On the heels of its recommendation to limit the use of testosterone replacement drugs due to potential cardiovascular risks, an FDA advisory panel overwhelmingly voted to reject the new drug application for Clarus Therapeutics’ novel oral testosterone candidate, Rextoro.
On September 18, 2014, the FDA’s Bone, Reproductive and Urologic Drugs Advisory Committee and Drug Safety and Risk Management Advisory Committee voted 18-3 that the overall benefit-risk profile of Rextoro is not sufficient enough to support its approval. The advisory panel also voted 12-8 with 1 abstention that there is not sufficient evidence to support the testosterone capsule’s efficacy in men with hypogonadism.

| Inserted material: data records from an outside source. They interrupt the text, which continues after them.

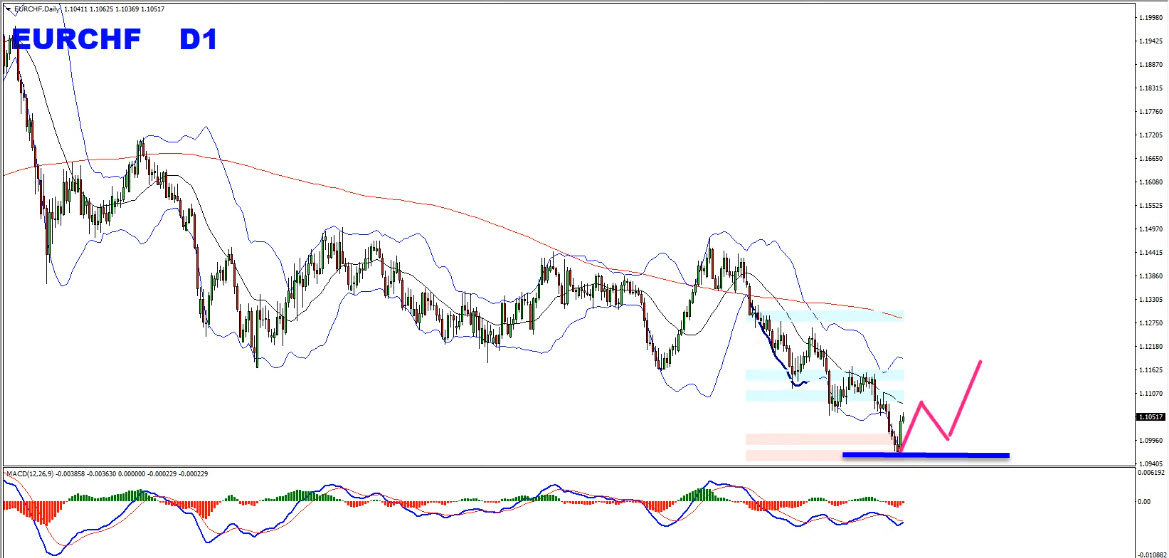Click the 1.11070 label on price axis
1169x558 pixels.
[x=1151, y=394]
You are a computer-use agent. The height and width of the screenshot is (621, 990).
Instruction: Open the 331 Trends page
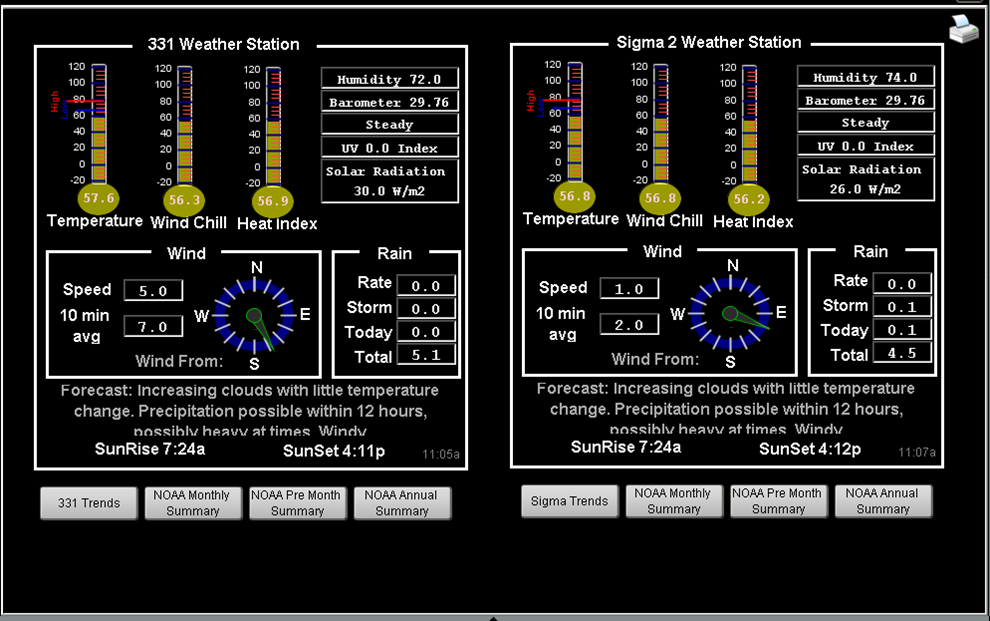pos(88,503)
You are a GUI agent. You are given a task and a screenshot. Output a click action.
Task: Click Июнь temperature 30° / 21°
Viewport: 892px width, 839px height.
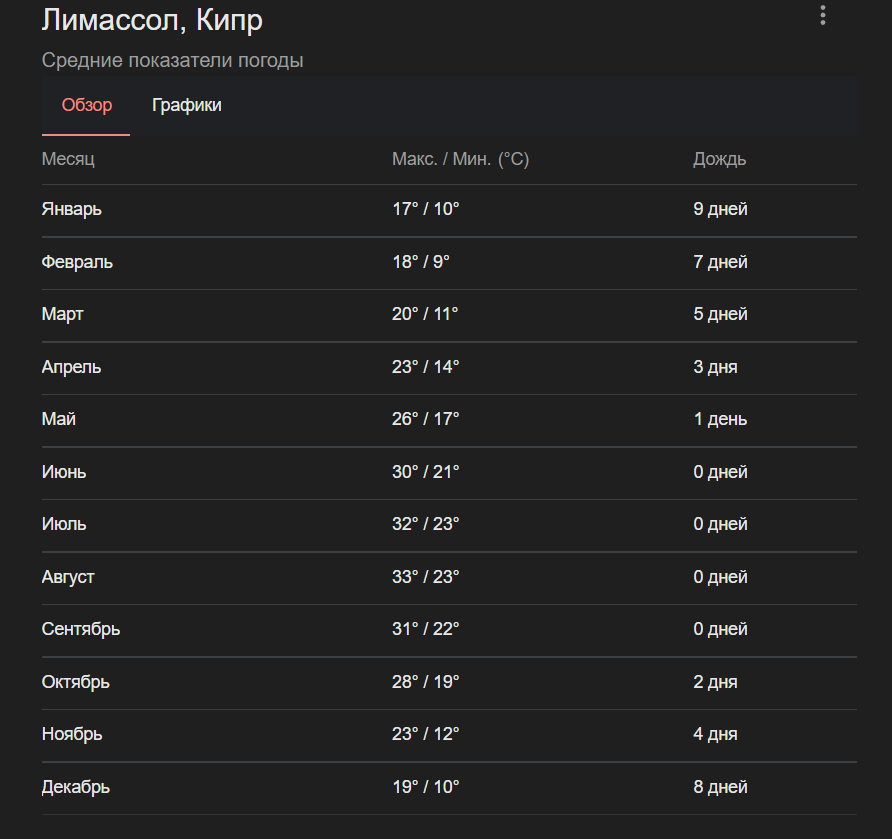(x=425, y=472)
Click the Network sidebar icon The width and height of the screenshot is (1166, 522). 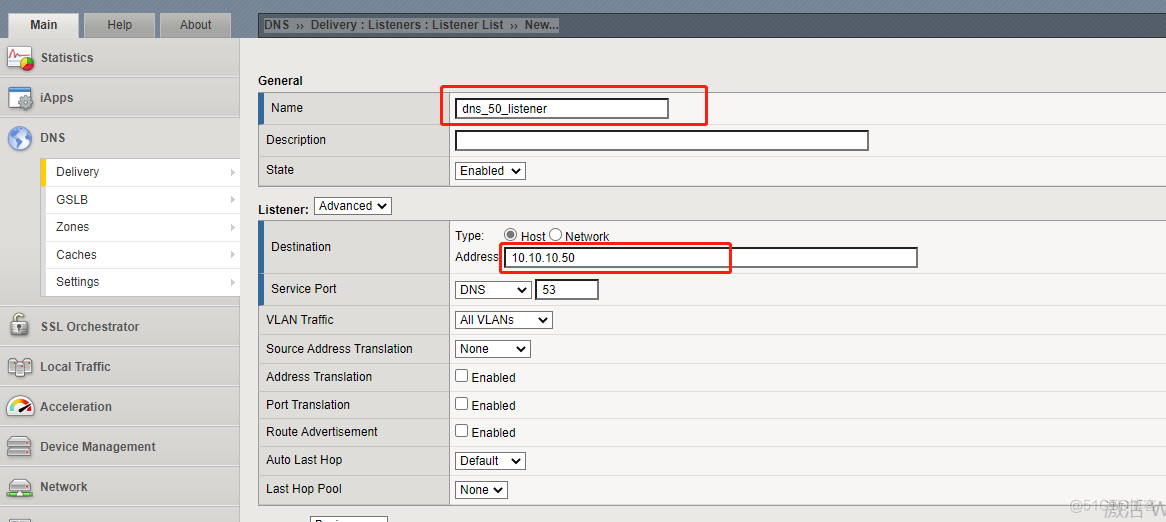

In a press release that trailed those decisions, Robert E. Dudley, PhD, chief executive officer of Clarus Therapeutics, stated, “We strongly believe the clinical data we presented demonstrate the safety and efficacy of Rextoro and are consistent with other testosterone replacement products that have been approved by the FDA.”
One day earlier, however, the FDA panel voted in favor of restricting the use of those products to men with medically related hypogonadism, as well as requiring additional randomized controlled trials to assess the drugs’ cardiovascular risk in those with age-related low testosterone.
According to Reuters, officials for AbbVie Inc, the maker of market leader AndroGel, argued that there is no evidence of a causal association between testosterone therapies and cardiovascular risk. Nevertheless, the company said it would be willing to discuss drug label changes.
Although the FDA is not bound to follow the recommendations of its advisory committees, the agency typically does so.